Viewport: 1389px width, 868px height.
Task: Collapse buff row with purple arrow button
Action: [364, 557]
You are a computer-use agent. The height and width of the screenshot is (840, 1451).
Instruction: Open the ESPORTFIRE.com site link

...

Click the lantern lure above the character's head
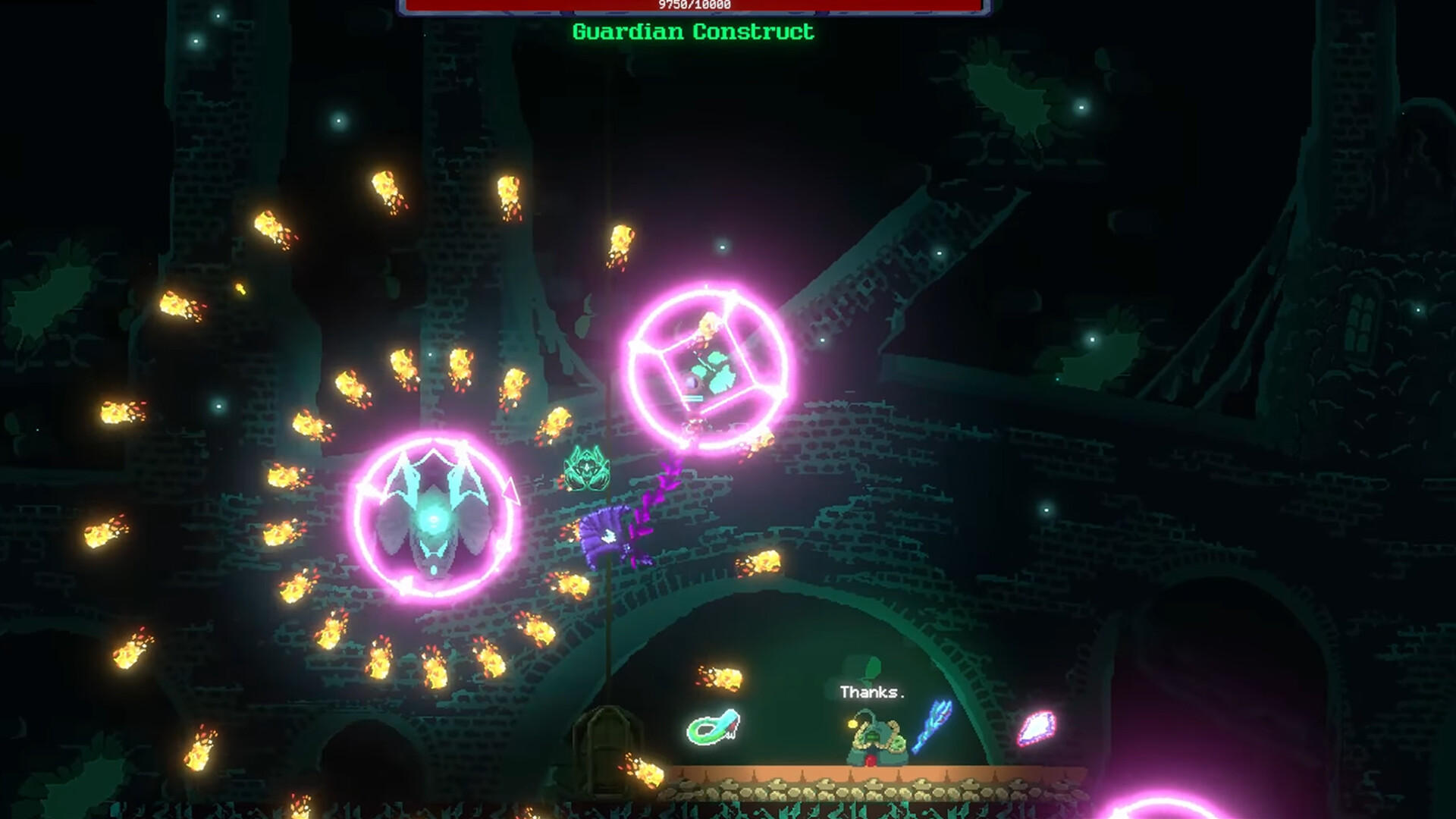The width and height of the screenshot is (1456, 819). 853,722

- _Task to carry out_:
Output the lines beginning with the line that contains "Click the lantern" and continuing through the line that contains "The width and", both included. Leave out any pictures.

- _Task solution_:
Click the lantern lure above the character's head
The width and height of the screenshot is (1456, 819). 853,722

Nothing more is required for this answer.